Andy de Groat (November 1947 – January 10, 2019) was an American choreographer best known for his collaborations with interdisciplinary impresario Robert Wilson.

==Early life and education==
Born in November 1947 in Paterson, New Jersey, de Groat grew up in a working-class family with little involvement in the arts. His father, a truck driver, was unsupportive of his interests, and de Groat had little contact with his family after leaving high school. He was studying painting at the School of Visual Arts in New York when he met Robert Wilson in late 1966 at the Bleecker Street Cinema in Greenwich Village, where de Groat had a part-time job.

==Career==
de Groat started his career in 1972, where he choreographed the plays Ouverture at that year's Shiraz Arts Festival. He also helped to choreograph Le Regard du Deaf and Einstein on the Beach at the 1976 Festival d'Avignon. He created the Red Notes dancing company in New York City in 1973. He created two ballets titled Red Notes and Fan Dance.

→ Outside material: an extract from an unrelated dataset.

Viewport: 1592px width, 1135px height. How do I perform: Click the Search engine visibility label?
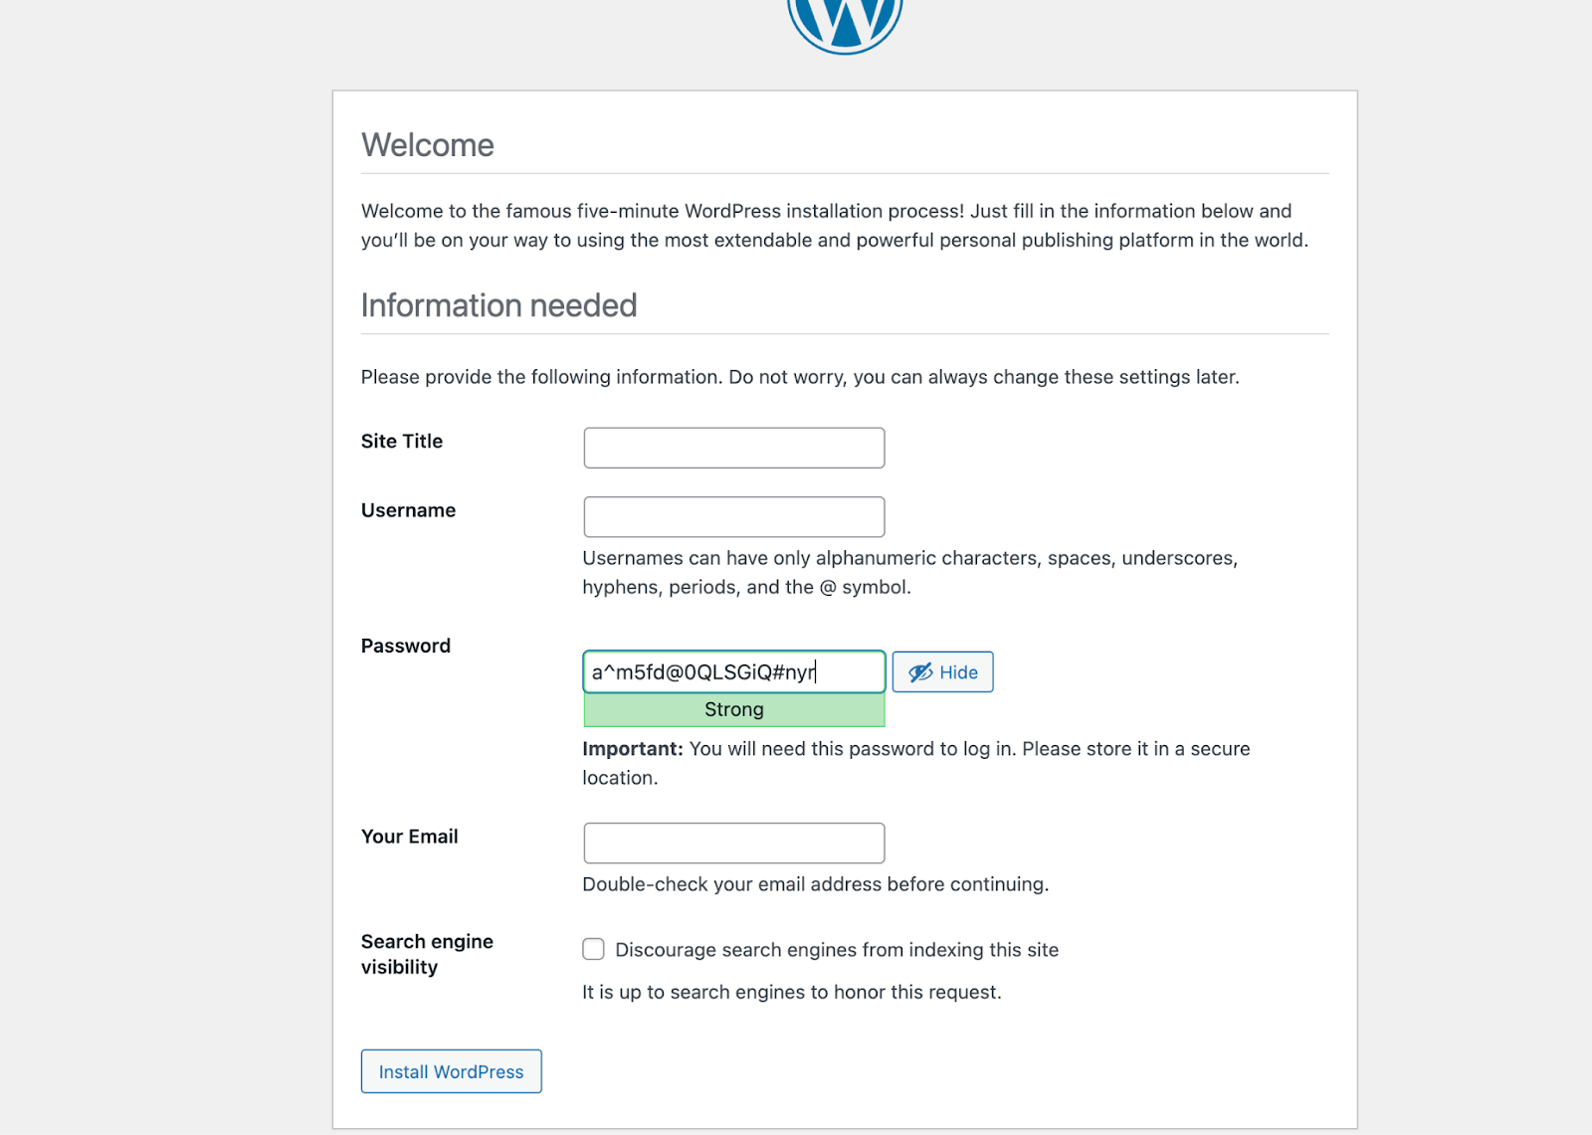point(427,954)
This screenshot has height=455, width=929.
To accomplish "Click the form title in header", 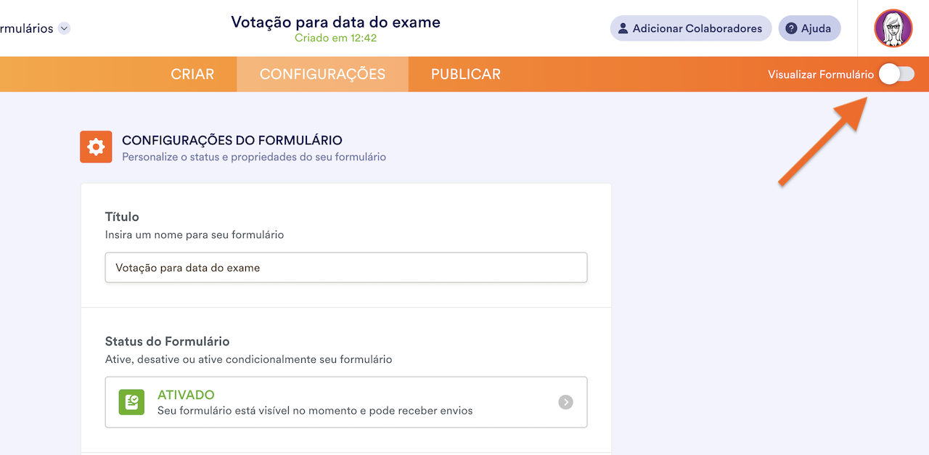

In 1982, de Groat moved his dance company to France. Henceforth he lived in Paris, Tarbes, and Montauban. He specialized in spinning, and applied it to works such as The Nutcracker, La Bayadère, and Giselle.

==Personal life==
He was romantically involved with Robert Wilson for many years. Almost 20 years prior to his death, de Groat had a stroke impairing his movement and speech.

==Choreographic works==
- Fan Dance (1978)
- Stabat Mater (1991)
- La Bayadère (1993)
- Tangos (1995)
- Swan Lake (1996)
- The Nutcracker (1996)
- Igitur or Elbehnon's Folly (2009)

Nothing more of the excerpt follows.